Can anyone come up with a way to divide any given x by any given y without actually dividing?
For example to add any given x to any given y without adding you would just do:
$x-(-y)$
And to subtract any given x from any given y (that is, y-x) you could do:
$y+xe^{iπ}$
*edit: well since (i) is ($\sqrt{-1}$) and that is technically subtracting this one might not work perfectly but for the sake of the riddle and for the sake of example, I'm using that equation :)
How can you divide without dividing? Can anyone come up with equations that work for all $x$ and $y$ values? (For all intents and purposes we will leave out dividing by zero issues and what-not... don't worry about that...
Look at the equation $\frac{1}{x}=a$. We use Newton's Method to approximate the solution.

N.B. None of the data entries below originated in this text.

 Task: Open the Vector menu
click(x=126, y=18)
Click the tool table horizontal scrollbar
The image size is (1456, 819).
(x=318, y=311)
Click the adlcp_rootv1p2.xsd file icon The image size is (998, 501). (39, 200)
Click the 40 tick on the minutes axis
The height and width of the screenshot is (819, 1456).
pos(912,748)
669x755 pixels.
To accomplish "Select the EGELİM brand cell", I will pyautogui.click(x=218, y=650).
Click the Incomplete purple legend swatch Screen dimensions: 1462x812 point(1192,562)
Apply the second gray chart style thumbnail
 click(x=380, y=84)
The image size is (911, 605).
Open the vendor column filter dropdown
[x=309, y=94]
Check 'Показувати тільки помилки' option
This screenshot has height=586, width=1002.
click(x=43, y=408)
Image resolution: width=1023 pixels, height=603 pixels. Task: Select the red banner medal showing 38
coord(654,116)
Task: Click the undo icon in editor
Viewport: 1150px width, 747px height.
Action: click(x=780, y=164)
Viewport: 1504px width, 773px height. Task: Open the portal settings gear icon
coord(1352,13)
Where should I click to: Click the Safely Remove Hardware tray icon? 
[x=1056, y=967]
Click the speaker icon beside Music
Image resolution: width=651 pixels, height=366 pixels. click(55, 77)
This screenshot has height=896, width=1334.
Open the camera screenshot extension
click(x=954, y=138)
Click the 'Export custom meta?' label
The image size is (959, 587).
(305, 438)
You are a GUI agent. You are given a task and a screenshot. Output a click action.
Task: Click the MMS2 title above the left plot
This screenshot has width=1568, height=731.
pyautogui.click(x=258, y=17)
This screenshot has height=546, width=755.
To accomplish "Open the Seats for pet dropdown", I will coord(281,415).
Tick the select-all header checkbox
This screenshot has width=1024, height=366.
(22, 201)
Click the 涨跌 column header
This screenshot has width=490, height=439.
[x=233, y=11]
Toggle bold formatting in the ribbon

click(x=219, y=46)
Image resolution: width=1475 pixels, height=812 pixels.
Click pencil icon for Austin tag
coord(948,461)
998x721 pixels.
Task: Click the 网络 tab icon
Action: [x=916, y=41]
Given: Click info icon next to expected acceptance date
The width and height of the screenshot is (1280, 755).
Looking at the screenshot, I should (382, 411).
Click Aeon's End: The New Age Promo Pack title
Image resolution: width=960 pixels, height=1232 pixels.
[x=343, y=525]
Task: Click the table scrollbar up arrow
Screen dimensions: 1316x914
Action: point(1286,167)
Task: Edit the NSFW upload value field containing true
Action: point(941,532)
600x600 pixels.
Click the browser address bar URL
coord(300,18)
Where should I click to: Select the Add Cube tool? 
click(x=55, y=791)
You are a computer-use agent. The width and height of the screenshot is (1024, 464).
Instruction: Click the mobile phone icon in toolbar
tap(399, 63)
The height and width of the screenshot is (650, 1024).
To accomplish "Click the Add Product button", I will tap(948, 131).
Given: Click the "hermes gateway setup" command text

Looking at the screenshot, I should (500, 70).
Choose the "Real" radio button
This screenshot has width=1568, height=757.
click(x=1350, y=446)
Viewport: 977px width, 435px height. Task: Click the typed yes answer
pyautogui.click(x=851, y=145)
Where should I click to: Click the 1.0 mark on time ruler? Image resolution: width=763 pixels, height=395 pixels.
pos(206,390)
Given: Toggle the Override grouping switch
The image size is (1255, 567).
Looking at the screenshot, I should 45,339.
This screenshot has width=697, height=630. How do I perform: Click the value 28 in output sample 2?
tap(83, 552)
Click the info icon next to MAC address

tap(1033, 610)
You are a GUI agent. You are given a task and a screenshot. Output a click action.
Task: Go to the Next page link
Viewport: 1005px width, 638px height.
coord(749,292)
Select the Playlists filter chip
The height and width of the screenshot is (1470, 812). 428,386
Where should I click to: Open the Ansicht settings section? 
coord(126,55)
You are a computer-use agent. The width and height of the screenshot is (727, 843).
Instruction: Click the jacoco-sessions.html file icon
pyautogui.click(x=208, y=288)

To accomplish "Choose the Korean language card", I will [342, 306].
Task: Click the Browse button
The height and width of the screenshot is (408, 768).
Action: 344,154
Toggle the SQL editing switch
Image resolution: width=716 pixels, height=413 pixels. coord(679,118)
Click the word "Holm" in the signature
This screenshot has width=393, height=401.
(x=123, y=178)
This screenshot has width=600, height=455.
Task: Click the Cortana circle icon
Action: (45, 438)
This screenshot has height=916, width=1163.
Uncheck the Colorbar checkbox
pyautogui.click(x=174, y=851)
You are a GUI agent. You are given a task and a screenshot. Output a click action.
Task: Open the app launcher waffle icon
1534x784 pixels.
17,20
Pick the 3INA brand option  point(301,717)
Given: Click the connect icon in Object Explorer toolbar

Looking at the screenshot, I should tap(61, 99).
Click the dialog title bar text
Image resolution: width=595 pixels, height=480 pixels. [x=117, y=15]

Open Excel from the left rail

Let $f(x)=\frac{1}{x}-a$. The standard Newton iteration gives $$x_{n+1}=x_n -\frac{f(x_n)}{f'(x_n)}=x_n -\frac{\frac{1}{x_n}-a}{-\frac{1}{x_n^2}}.$$ This simplifies to $$x_{n+1}=x_n(2-ax_n).$$
Remark: Note that only subtraction and multiplication are used. If we start with $x_0$ close enough to $\frac{1}{a}$, the method converges rapidly. It was once used to implement reciprocal in software.